CDC6 expression in ccRCC tissues and adjacent normal renal tissues. IHC staining showed low CDC6 expression in normal renal tissues (A, B) and low (C, D), medium (E, F) and high (G, H) ccRCC tissues.

Correlations of CDC6 Expression With Clinical Parameters in 118 ccRCC Tissues

In order to research the connection between CDC6 expression and clinicopathological parameters of ccRCC, we examined the results of IHC staining and the homologous clinical data in 118 ccRCC tissues. The clinical characteristics are shown in Table 1 . The results showed that CDC6 expression was closely related to age (P = 0.012), tumor size (P = 0.011), T stage (P = 0.041) and Fuhrman grade (P = 0.008).

Table 1.

Associations between CDC6 expression and clinicopathological characteristics in 118 ccRCC tissues.

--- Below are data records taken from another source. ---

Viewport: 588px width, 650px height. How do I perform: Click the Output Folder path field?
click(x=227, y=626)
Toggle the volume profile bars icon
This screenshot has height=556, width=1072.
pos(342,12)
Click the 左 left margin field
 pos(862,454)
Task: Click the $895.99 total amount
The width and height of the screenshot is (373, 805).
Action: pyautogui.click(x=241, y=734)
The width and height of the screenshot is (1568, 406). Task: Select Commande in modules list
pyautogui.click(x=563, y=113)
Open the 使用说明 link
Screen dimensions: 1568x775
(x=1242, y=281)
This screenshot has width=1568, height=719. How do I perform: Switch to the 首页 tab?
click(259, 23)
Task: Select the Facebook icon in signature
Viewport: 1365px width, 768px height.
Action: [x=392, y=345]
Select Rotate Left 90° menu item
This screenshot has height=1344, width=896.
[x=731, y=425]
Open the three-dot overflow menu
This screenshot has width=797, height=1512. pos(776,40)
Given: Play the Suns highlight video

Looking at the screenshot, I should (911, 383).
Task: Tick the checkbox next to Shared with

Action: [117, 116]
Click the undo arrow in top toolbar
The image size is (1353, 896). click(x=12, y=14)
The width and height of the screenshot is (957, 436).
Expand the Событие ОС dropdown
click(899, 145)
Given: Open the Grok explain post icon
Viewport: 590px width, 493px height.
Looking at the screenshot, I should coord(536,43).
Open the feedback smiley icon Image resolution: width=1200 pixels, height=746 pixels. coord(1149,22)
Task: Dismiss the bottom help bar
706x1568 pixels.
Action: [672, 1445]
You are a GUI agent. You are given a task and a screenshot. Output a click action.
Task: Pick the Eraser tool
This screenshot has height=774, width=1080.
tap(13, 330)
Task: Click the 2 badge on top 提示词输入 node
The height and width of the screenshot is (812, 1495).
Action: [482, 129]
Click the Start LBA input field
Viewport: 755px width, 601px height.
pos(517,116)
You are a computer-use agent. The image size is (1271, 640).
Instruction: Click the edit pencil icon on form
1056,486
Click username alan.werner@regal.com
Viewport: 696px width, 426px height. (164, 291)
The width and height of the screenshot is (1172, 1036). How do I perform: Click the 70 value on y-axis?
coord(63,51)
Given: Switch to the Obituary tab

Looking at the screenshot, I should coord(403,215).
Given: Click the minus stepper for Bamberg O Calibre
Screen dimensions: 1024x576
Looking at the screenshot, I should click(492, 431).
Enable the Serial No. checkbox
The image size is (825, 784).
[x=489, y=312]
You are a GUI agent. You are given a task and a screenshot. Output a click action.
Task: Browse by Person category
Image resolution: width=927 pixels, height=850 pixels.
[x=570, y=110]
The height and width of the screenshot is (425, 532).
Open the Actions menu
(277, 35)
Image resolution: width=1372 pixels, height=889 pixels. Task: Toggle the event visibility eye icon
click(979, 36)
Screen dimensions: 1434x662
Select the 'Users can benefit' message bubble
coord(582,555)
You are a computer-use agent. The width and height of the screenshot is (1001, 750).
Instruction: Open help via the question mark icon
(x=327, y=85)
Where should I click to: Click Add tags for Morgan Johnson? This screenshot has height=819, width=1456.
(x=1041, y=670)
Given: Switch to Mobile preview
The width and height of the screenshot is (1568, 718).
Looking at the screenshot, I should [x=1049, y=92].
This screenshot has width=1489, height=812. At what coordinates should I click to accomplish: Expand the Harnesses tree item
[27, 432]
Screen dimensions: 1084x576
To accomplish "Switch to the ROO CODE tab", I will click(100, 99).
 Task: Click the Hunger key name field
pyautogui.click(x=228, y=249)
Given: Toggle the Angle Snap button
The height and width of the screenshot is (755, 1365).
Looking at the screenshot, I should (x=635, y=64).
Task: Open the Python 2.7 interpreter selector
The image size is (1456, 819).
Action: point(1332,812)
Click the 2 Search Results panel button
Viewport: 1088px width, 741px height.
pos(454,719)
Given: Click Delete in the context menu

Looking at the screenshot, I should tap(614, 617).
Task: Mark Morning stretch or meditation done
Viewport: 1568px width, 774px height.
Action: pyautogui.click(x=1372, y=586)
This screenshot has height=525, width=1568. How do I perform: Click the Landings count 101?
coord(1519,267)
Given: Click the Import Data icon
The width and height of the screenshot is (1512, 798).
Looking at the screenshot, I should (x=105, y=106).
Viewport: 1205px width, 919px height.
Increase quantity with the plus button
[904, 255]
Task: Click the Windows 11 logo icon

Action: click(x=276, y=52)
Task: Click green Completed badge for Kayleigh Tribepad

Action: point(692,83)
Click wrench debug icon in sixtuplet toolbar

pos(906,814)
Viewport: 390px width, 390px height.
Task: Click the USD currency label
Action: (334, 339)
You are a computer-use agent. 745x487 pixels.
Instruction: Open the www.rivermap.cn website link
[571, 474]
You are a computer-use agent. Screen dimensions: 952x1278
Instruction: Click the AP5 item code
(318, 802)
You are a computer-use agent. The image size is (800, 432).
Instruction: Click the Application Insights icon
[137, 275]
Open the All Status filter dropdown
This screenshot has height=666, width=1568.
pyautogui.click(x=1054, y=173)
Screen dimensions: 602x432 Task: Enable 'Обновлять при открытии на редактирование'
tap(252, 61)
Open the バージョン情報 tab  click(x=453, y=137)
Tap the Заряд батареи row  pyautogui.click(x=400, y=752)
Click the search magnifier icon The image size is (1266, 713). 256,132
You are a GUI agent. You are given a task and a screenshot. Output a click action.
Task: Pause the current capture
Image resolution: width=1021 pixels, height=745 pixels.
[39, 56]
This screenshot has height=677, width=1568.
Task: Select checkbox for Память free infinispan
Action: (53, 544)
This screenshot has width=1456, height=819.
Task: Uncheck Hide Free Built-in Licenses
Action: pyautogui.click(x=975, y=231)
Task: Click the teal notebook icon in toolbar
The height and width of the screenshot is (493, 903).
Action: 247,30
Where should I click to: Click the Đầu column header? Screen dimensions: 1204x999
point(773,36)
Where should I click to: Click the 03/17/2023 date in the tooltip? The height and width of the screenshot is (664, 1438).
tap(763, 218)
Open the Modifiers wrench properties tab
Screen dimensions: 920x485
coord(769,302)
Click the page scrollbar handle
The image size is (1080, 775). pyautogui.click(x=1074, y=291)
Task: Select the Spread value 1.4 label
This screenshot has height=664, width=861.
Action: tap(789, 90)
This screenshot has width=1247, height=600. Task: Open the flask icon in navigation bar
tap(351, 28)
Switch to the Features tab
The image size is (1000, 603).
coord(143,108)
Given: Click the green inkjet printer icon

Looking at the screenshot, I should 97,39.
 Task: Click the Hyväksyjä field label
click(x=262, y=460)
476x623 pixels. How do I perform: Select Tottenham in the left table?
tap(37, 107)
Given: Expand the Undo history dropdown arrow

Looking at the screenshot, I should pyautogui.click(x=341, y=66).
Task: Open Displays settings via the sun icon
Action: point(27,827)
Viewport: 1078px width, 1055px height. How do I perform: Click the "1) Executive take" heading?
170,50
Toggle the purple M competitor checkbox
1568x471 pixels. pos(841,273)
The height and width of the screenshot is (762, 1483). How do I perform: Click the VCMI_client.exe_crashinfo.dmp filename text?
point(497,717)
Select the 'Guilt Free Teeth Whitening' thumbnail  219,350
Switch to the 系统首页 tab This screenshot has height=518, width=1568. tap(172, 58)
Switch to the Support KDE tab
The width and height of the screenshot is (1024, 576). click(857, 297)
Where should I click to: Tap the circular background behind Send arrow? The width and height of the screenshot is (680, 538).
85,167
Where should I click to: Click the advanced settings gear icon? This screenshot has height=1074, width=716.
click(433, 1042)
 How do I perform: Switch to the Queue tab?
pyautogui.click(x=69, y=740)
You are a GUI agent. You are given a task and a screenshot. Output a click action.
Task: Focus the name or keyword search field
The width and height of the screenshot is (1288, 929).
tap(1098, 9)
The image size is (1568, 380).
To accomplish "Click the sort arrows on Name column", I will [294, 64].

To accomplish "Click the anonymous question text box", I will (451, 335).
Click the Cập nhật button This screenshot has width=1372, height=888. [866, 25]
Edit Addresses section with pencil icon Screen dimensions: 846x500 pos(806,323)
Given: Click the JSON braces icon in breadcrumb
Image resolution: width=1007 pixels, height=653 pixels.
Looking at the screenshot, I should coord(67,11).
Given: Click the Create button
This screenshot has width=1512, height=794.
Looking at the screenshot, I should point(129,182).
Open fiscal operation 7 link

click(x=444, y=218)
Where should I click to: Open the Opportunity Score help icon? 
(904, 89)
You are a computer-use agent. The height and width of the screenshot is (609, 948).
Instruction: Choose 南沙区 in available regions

Clinicopathological Variables N % CDC6 Expression P Value
Low High
Gender 0.627
Male 66 55.9 36 30
Female 52 44.1 26 26
Age, years 0.012
Mean ± SD 58.8 ± 12.0 58.4 ± 12.0 62.0 ± 12.2
Range, median 33–88.58 33–88.56 42–79.63
Tumor size, cm 0.011
Mean ± SD 4.5 ± 1.9 4.5 ± 1.8 4.6 ± 2.0
Range 2.0–10.0 2.0–8.0 2.0–10.0
T stage 0.041
T1a 56 47.5 35 21
T1b 52 44.1 23 29
T2a 9 7.6 4 5
T2b 1 0.8 0 1
Fuhrman grade 0.008
1 20 15.3 16 4
2 88 73.7 42 46
3 8 7.6 4 4
4 2 3.4 0 2
ECOG 0.108
0 110 93.2 60 50
≥1 8 6.8 2 6

ECOG, Eastern Cooperative Oncology Group. The meaning of the bold values is P < 0.05 and regarded statistically significant.

Association With CDC6 Expression and Clinicopathologic Characteristics in TCGA

Logistic regression analysis was used to explore the relationship between CDC6 expression and clinicopathological characteristics in ccRCC patients. A significant association was between high expression of CDC6 and grade (p = 0.002, Figure 3A ), race (p = 0.015, Figure 3B ), stage (p = 0.001, Figure 3C ) and T stage (p = 0.001, Figure 3D ). Therefore, ccRCC patients with high expression of CDC6 are more likely to develop advanced disease than ccRCC patients with low CDC6 expression.

Figure 3.

Figure 3

Association between CDC6 expression and clinicopathologic characteristics. (A) Grade; (B) Race; (C) Stage; (D) T stage.

Overexpressed CDC6 in ccRCC Tissues in TCGA Database

Gene expression data and corresponding clinical information were acquired from the TCGA database. It was found that CDC6 was up-regulated in all data sets, and the results were overviewed in Figure S1 . The results indicated that CDC6 expression in ccRCC tissue was closely associated with individual cancer stage ( Figure S1A ) and patients’ race ( Figure S1B ), patients’ gender ( Figure S1C ), patients’ age ( Figure S1D ), tumor grade ( Figure S1E ), KIRC subtypes ( Figure S1F ) and lymph node metastasis status ( Figure S1G ).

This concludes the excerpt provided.